XHTML5 can use any doctype (or none), because any other requirement
would reach onto the XML layer and violate the clean layering of
XHTML5 and XML. For simplicity, I suggest you use no doctype for
XHTML5. (Yes, the XHTML 1.0 specification violates clean layering.) -
If I can use any doctype for XHTML5, how can browsers tell XHTML 1.0
and XHTML5 apart?
-
They can’t and they don’t need to. By design, a user agent that
implements XHTML5 will process inputs authored as XHTML 1.0
appropriately.
-
I’m using XML tools to consume content. What do I do with HTML5?
-
When your application receives content labeled as
application/xhtml+xml
, instantiate an XML parser. When
your application receives content labeled as text/html
,
instantiate an HTML5 parser. There are now off-the-shelf HTML5
parsers (such as the Validator.nu
HTML Parser) that expose an XML API so your application sees an
infoset that looks just like the infoset from an XML parser parsing
the equivalent XHTML5 document. -
I’m using XML tools to generate content. What should I do?
-
If you don’t care about IE, you can use an XML serializer and
serialize to XHTML5 (
application/xhtml+xml
). However,
if you do care about IE, you can use an HTML5 serializer and
serialize from an XML pipeline to text/html
. In this
case, you must avoid constructs that aren’t supported in text/html
(e.g. div
as a child of p
). -
But XSLT and XPath don’t work with HTML!
-
Incorrect. As mentioned above, HTML5 parsers expose an infoset
equivalent to an XML parser parsing XHTML5. The Validator.nu
HTML Parser comes with a sample application for using the JDK XSLT engine with HTML5 inputs.
-
Do semantics round-trip in an HTML5 to XHTML5 to HTML5 conversion?
-
Yes, provided that the first HTML5 input is valid and you don’t
ascribe semantics to characters that aren’t allowed in XML (such
as form feed or U+FFFF). Note that RDFa isn’t valid in either
HTML5 or XHTML5 as currently drafted.
-
What about XHTML5 to HTML5 to XHTML5?
-
Not if namespace-based extensibility is used. However, in the common case, the conversion chain does round trip if the input is valid XHTML5 + SVG 1.1 + MathML 2.0 (this excludes RDFa), doesn’t use namespaces from outside those specs (It’s debatable if the previous condition already covers this.),
xml:space
on HTML elements is not considered to affect semantics and relative URLs are rewritten so that xml:base
attributes can be removed without breaking links. (Answer clarified/corrected 2009-07-07.) -
What’s the namespace for HTML5?
-
HTML elements are in the
http://www.w3.org/1999/xhtml
namespace. You don’t need to declare this namespace in text/html
.
An HTML5 parser puts HTML elements in the namespace automatically. -
So does HTML5 support namespaces?
-
There’s no syntax for declaring namespaces in
text/html
.
Syntax that looks like a namespace declaration has no effect.

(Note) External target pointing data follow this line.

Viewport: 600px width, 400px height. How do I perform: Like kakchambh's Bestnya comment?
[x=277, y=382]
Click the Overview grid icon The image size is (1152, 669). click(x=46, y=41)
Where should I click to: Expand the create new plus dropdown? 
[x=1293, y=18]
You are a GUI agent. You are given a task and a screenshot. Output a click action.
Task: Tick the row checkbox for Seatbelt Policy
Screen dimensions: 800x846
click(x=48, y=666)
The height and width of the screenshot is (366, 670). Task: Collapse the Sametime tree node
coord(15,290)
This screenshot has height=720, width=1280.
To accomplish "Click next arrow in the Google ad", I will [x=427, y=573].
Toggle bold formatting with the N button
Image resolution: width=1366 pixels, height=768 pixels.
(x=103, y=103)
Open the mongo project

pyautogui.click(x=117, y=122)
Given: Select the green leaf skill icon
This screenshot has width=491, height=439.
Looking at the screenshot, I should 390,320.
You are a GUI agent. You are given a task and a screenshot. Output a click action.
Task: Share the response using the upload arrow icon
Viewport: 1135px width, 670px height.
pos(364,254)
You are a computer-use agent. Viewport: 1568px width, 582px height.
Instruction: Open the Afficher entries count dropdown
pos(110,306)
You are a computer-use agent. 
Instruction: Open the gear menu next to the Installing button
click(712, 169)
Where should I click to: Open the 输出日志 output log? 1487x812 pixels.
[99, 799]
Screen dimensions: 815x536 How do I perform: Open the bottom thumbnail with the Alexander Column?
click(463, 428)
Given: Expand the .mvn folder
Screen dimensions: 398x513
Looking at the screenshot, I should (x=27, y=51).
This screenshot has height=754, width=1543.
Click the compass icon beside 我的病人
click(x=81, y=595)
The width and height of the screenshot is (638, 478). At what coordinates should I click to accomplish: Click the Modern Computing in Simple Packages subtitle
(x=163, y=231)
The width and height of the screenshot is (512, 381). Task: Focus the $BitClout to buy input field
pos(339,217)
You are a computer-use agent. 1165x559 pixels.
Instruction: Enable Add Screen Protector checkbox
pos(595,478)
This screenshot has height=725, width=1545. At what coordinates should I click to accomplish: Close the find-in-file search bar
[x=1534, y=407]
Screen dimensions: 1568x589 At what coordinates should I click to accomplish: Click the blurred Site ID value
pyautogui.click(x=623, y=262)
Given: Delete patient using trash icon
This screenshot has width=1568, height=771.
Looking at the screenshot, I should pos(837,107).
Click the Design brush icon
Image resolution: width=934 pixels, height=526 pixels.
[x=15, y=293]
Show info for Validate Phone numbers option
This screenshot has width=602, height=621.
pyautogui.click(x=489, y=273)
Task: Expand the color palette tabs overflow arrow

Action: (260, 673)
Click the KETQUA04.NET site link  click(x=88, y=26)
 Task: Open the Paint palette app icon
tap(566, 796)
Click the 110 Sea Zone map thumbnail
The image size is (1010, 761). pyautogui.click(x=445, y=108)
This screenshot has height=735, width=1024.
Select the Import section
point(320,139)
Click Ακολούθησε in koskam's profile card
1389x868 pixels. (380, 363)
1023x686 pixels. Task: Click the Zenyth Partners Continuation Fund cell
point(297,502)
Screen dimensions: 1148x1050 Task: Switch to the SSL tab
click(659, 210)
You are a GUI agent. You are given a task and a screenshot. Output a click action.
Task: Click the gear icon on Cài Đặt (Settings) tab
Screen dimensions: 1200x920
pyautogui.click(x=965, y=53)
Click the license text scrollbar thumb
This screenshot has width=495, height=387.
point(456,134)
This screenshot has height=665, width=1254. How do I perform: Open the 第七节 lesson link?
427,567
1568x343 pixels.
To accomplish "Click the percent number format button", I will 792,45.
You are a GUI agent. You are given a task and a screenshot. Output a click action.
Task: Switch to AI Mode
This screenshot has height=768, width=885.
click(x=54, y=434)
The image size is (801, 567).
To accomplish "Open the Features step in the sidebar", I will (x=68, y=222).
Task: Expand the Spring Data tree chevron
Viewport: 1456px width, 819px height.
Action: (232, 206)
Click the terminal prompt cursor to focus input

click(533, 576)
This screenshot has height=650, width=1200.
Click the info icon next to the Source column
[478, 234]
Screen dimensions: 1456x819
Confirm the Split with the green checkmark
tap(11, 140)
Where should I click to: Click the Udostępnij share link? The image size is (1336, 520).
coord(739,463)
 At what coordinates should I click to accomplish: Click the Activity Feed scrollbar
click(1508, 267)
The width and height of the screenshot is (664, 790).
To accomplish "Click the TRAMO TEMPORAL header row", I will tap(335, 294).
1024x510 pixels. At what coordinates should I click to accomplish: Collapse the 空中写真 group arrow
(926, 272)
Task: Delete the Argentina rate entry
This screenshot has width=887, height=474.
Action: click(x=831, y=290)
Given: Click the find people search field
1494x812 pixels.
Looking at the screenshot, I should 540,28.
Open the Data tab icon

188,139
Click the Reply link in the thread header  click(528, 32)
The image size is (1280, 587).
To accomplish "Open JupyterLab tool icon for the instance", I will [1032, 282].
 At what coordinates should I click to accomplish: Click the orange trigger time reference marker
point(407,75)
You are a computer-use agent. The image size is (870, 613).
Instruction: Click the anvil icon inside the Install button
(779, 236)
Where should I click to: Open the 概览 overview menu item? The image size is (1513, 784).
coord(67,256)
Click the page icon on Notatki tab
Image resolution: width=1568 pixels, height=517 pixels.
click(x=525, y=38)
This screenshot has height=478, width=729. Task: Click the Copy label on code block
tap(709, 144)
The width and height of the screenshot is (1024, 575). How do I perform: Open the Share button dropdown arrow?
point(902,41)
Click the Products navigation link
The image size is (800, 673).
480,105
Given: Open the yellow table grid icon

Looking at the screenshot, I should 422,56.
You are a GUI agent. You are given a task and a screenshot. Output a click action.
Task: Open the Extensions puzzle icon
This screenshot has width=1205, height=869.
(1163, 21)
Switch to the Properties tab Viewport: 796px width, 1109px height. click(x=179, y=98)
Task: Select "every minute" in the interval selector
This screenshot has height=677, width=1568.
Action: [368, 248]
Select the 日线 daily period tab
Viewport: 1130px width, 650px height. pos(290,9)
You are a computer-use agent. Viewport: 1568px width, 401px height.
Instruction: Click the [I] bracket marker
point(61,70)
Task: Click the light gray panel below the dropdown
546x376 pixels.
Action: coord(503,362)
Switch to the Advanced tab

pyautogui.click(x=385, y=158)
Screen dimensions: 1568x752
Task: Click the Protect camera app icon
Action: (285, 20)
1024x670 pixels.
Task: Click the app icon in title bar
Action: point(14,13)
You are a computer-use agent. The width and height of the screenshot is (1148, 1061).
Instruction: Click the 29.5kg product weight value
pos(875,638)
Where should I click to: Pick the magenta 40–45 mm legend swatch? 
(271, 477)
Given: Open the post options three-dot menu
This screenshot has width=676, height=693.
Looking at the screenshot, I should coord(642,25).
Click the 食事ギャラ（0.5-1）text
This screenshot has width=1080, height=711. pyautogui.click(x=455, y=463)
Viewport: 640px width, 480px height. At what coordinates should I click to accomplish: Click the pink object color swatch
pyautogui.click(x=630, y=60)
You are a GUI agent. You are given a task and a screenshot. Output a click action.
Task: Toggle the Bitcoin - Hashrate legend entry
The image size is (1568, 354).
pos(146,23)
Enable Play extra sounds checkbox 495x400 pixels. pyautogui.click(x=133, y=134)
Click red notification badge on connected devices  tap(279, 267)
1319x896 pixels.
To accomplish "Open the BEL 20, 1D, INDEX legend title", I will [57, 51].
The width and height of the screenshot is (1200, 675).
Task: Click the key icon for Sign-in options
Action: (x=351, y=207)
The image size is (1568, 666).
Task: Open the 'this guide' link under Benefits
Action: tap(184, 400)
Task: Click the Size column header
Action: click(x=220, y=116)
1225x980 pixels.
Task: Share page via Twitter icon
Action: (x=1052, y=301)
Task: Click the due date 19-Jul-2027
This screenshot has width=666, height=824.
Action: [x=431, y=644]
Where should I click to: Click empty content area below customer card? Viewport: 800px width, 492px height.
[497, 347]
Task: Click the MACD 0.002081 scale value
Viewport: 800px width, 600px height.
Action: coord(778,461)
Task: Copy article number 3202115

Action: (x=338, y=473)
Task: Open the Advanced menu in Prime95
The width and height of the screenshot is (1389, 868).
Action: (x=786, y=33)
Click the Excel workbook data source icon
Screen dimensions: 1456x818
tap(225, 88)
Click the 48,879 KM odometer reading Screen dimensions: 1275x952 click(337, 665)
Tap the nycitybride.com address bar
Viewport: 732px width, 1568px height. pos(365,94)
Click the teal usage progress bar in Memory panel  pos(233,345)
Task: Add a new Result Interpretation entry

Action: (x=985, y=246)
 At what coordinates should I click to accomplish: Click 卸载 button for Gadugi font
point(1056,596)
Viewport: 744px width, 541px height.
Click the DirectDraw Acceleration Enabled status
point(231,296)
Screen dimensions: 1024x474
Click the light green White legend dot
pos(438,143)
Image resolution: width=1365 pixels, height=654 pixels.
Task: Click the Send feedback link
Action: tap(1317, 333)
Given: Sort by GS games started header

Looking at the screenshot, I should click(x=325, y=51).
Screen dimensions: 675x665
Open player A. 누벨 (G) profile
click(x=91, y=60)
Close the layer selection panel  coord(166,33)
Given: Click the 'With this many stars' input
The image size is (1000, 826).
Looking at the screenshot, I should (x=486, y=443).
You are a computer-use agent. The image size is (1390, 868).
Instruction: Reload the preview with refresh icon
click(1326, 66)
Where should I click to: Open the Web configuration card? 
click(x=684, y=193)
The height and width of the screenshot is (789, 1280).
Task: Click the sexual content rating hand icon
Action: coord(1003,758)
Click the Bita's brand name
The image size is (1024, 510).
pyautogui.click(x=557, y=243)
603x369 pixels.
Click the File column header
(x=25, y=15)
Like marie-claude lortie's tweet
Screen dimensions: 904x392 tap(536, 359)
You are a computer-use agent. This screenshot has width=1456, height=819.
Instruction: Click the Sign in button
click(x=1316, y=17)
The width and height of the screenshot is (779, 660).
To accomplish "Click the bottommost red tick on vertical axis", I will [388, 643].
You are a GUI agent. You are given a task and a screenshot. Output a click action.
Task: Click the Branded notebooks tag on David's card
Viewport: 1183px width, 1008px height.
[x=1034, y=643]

However, the HTML5 parsing algorithm automatically assigns stuff to
namespaces appropriately. -
Does XHTML5 support namespaces?
-
Yes. XHTML5 is layered on top of XML plus Namespaces.
-
Are the semantics of HTML5 extensible?
-
Yes. With microdata.
-
Is it true that HTML5 has fewer accessibility features than XHTML 1.x?
-
No. HTML5 has a larger number of accessibility features, but it
isn’t obvious that they are accessibility features, because by
design they haven’t been designed solely for accessibility but
provide opportunities for enhanced accessibility as a side effect of
something else.
-
Will Zeldman now just do
s/XHTML/HTML5/
in all his
books and republish? -
No. He
says that conjecture is “Wrong as prohibition”.